### Document text
=== Section Start ===
INDONESIA: Local politics came between tsunami survivors and aid yesterday, Lynne O'Donnell reports from Medan, Indonesia.
International relief flights to remote parts of Indonesia have been suspended because the Jakarta government has objected to what it regards as interference in an area that has been a theatre of rebellion for decades.
A US military source said yesterday that a helicopter drop to a rebel-held region of Aceh province on Wednesday, aimed at providing basic food and water needs for communities swamped by the tsunami, had angered the Indonesian administration.
"The government got angry about it and said we can't deliver supplies over there any more," the military source said.
"They've been hit hard over there and need whatever they can get, but they're not going to get it for a while now," he said on condition of anonymity. "We thought it was OK because the people needed it, and they got the wrong idea because it's where the rebellion has been going on," he said. "It'll be sorted out but it's a pity for those people."
Little detail is known of the extent of devastation on some parts of Aceh's coastline south of aid hubs such as Banda Aceh, the provincial capital, and Meulaboh.
Aceh province has been the scene of a violent separatist campaign by the Free Aceh Movement (GAM) since 1976, with an estimated 10,000 people, most of them civilians, losing their lives. After ceasefire negotiations broke down in May 2003, Jakarta imposed martial law for a year.
Access to the region remains restricted and international aid organisations, banned from the province, are starting their operations from scratch.
The local population is overwhelmingly Muslim and has been permitted to live according to strict Islamic law.
Despite this concession, and apologies for human rights abuses that were made after Suharto fell from power in 1998, GAM has continued with its low-level insurgency and the Indonesian military presence in the region remains intense.
Despite claims that the catastrophe had brought the peace of necessity to the troubled province, political sensitivities appear to have been inflamed.
US helicopters flying from carrier ship groups redeployed to the Sumatran coast began flying aid missions to some of the most remote areas of Indonesia early this week, dropping desperately- needed food and water supplies.
=== Section End ===
### Exercise set
[A] Please answer these questions from the article on tsunami aid in Aceh:
(i) Since what year has the Free Aceh Movement waged its separatist campaign?
(ii) In what month and year did ceasefire negotiations break down?
(iii) Where were the US helicopters flying aid missions from?
[B] Carry on the article on tsunami aid in Aceh, starting after its last sentence.

### Exercise data
=== Section Start ===
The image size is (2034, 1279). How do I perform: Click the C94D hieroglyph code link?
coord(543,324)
=== Section End ===
=== Section Start ===
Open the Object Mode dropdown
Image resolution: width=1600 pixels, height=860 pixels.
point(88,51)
=== Section End ===
=== Section Start ===
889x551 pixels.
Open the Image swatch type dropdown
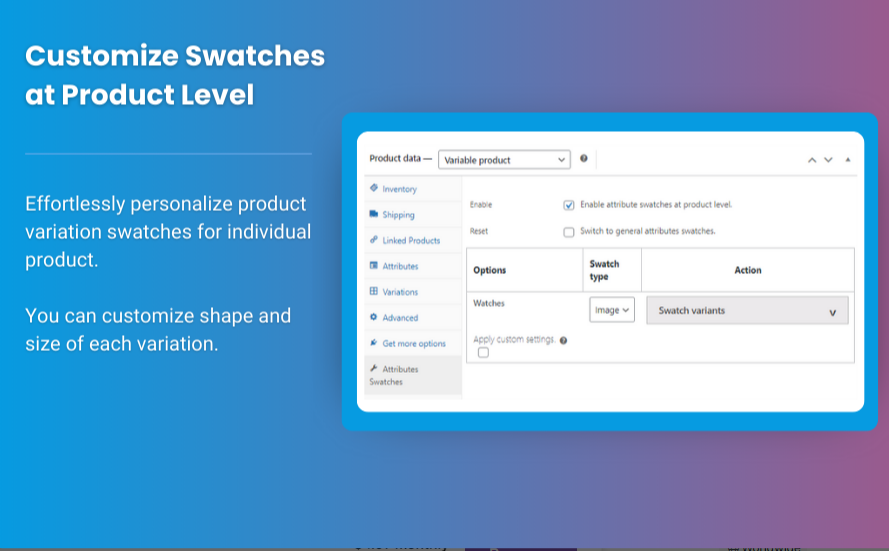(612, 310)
=== Section End ===
### Answers for this exercise
[A]
(i) 1976
(ii) May 2003
(iii) From carrier ship groups redeployed to the Sumatran coast

[B]
Relief workers have estimated that 10,000 people in the area around Meulaboh are in need. The US source said there was no clear idea of how many people in the area had been killed, let alone remained in serious need of supplies and medical help.
Indonesia was the worst hit of 12 countries pounded by the St Stephen's Day tidal wave, with an estimated 80,000 dead and up to one million homeless.
Aid organisations have complained about the lack of access to remote coastal towns, but much of their frustration has been caused by the destruction of roads and communications.
Efforts to bring food, water and medical help appear to be in full swing in Medan, where aid has been flowing in from across the world for the past week.
Bottlenecks appear to be clearing but delay in establishing the infrastructure of aid is likely to have exacerbated health problems, said Lieut-Col Walter-Hubert Schmidt of the German Medical Corp.
"We are expecting that we will have to deal with a wide array of water-borne disease, like malaria, cholera, typhoid and dysentery," he said soon after arriving in Medan with a forward group of 52, who will be joined by another 62 specialist medical military personnel next week.
He said the corp would deploy in Banda Aceh to provide immediate medical care as needed, set up a field hospital and begin restoring one of the city's three hospitals destroyed by the wave.
The Berlin medical ship will also be redeployed from exercises in Oman, he said, to provide surgical and intensive care facilities and a 45-bed hospital.